* **Reading passage**:
Saturday, March 4, 2023

Notes on the State of Self-Publishing

How are self-published authors of fiction as a whole doing these days? I mean, in a big-picture way?

I have to admit that I don't know, and I'm not sure anyone else does either. No one's collecting the relevant data, with even anecdotal data scarcer these days than it used to be--and less accessible, thanks to what the "enshittified" search engines yield when we go looking. All we get are hucksters trying to sell self-publishing services, and elitist bullies punching down at anyone eschewing the traditional publishing route closed to 99.9 percent of us (however much said bullies and their duck-talking colleagues refuse to admit it)--but I would imagine that self-published authors, in spite of the hype, never seem to have actually met with much success as a group, are doing even worse than they were a decade ago for three reasons:

1. I suspect that people are reading less fiction than before--that other media are eating more and more into people's consumption of fiction. The smart phone seems to me a significant development here, making people able to distract them with anything else wherever they are, while actually being more conducive to TV watching or video game-playing than reading--such that it seems to me no coincidence that the Young Adult book boom went bust about the time that smart phone ownership among the young reached the point of saturation. Meanwhile the situation would only seem to have worsened since then--as people's habits changed, and younger persons, indeed, never had the chance to make a habit of reading. I suspect, too, that the pandemic and other associated stresses of recent years have left people looking for "lower hanging fruit" in their entertainment, with activities like gaming winning out over reading. (Reader that I am, I have to admit that even I often find it easier to get into some old video game, especially when tired or distracted.) And where all this is concerned it stands to reason that those writers most marginal within the market--the self-published--will take a particularly hard hit, especially when one remembers that the self-published did best in the light reading, "genre" fiction market, which depends so much on people having the habit of reading and casually consuming books as a matter of course in the way that all those entertainment alternatives make less likely.

2. E-books have done less well than hoped circa 2010. This was partly a matter of genuinely exaggerated expectations, partly a matter of the control publishers have exerted over the pricing of such books (diminishing a key attraction they have had), and partly, again, the smart phone--which very easily defeated the e-reader in the contest to be the one electronic device people carried around (just as, for example, the tablet has suffered). Of course, this can be seen as affecting all of publishing, but it has to be remembered that given the kinds of lighter fare they offered, and the reality that 99 cent e-books and nearly cost-free giveaways were one of the few things that the self-published could do when trying to compete with traditional publishing, they suffered disproportionately, sales of the more costly print editions to which the book buyer is less easily tempted simply not rising to compensate. (And again, that the self-published were doing best in the area of lighter reading was a problem, because people were a lot more likely to do that kind of thing on an e-reader than attempt heavier reading there. Few dare read War and Peace in any format; but I suspect fewer still dare to do it on a Kindle, and fewer of those who make the attempt persist in it up to the end.)

* **Activities**:
1. Reproduce the self-publishing post from "Saturday, March 4, 2023" to "a big-picture way?".
2. Name every portable electronic device mentioned in the self-publishing post.

* **Available data**:
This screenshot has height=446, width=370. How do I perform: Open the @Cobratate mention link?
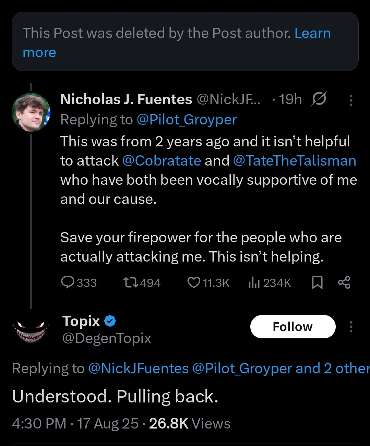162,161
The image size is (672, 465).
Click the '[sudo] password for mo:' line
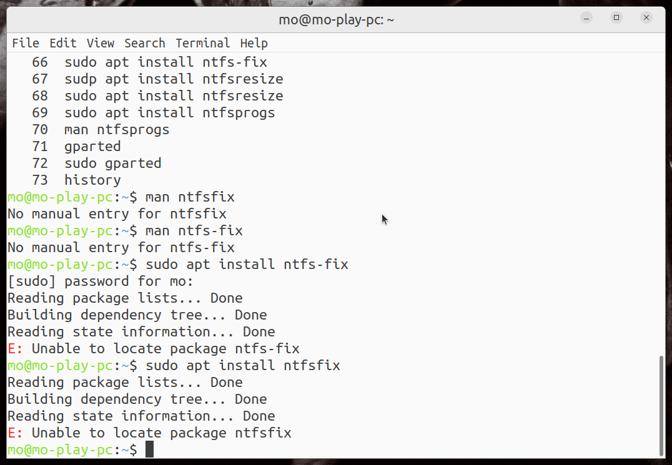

* * *

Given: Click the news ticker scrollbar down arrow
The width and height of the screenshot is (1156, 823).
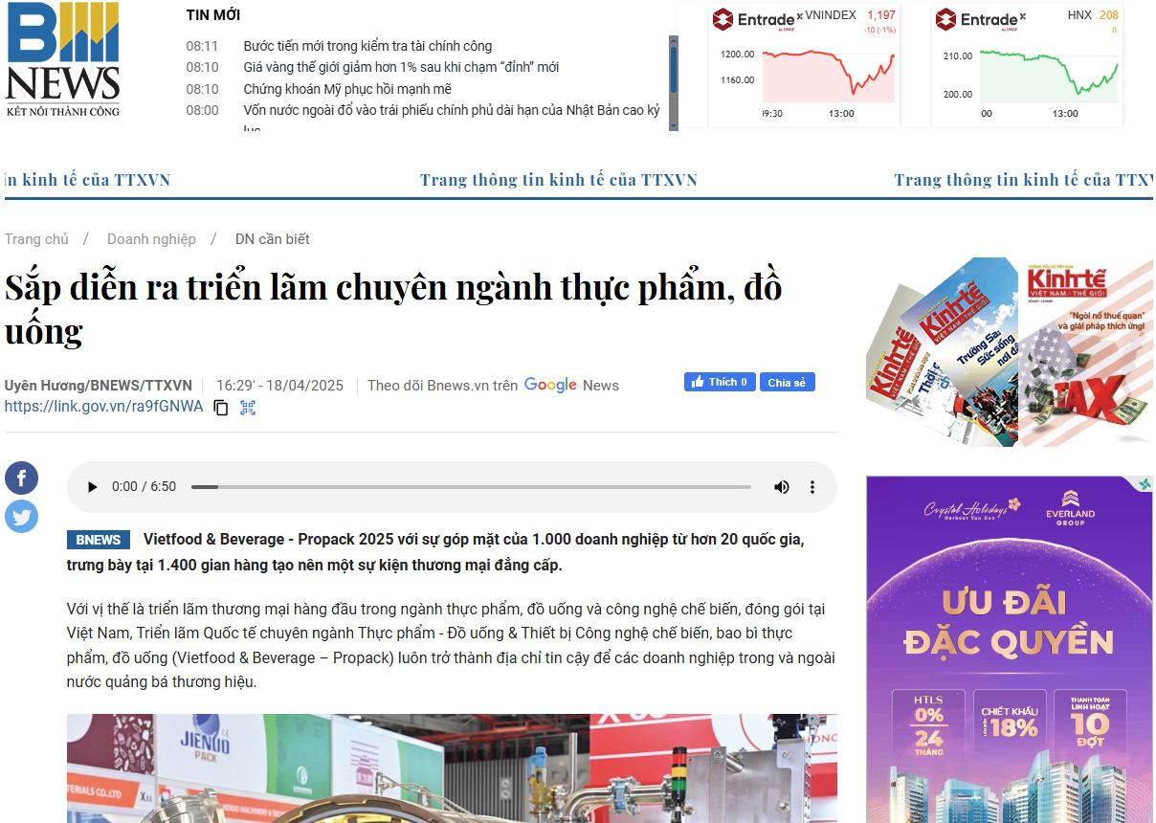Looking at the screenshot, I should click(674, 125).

==

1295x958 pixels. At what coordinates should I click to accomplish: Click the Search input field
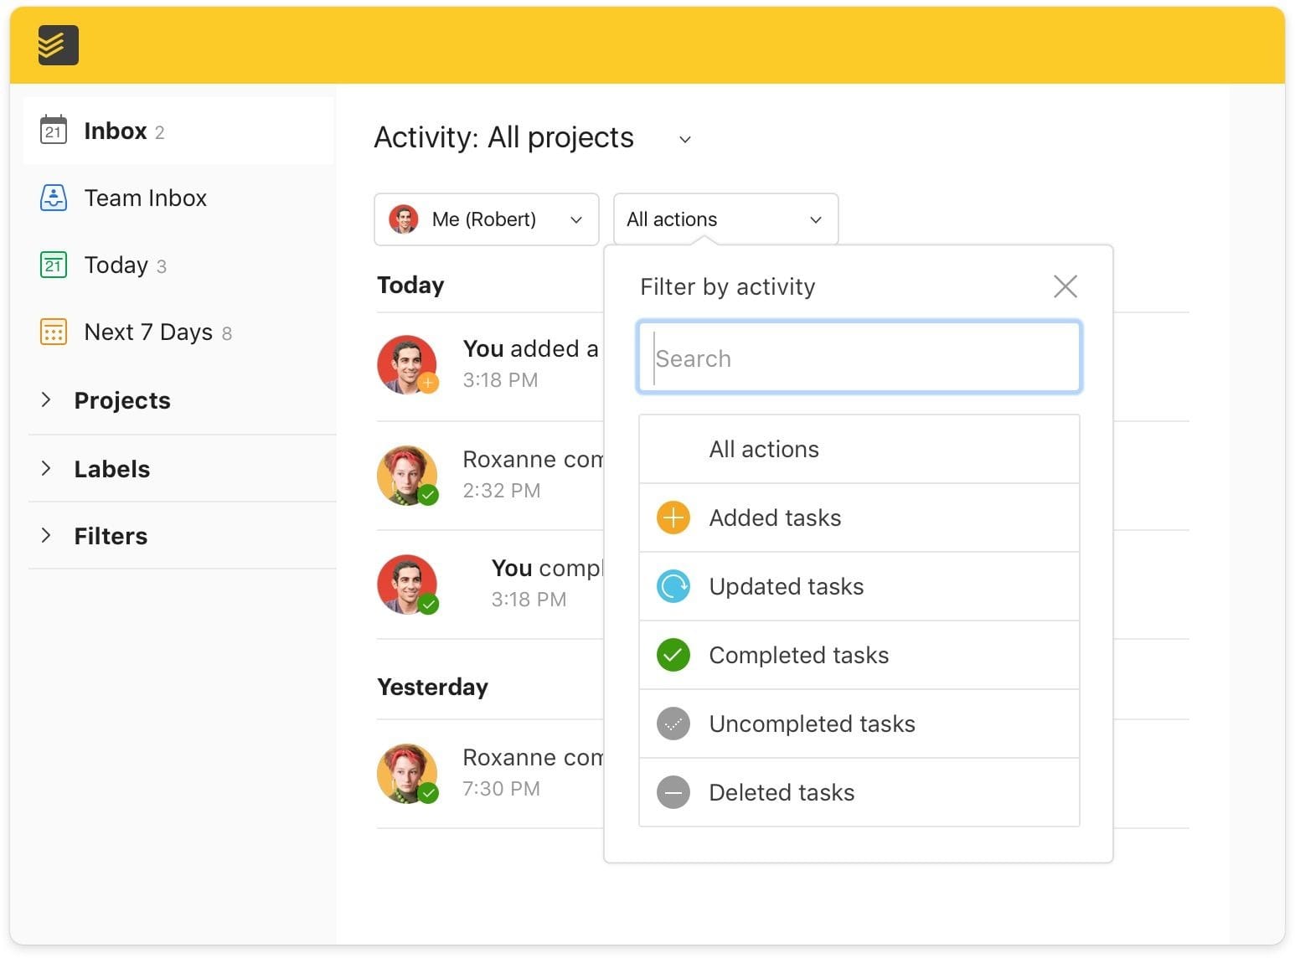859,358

* **Answers in order**:
1.
Saturday, March 4, 2023

Notes on the State of Self-Publishing

How are self-published authors of fiction as a whole doing these days? I mean, in a big-picture way?

2. smart phone, e-reader, tablet, Kindle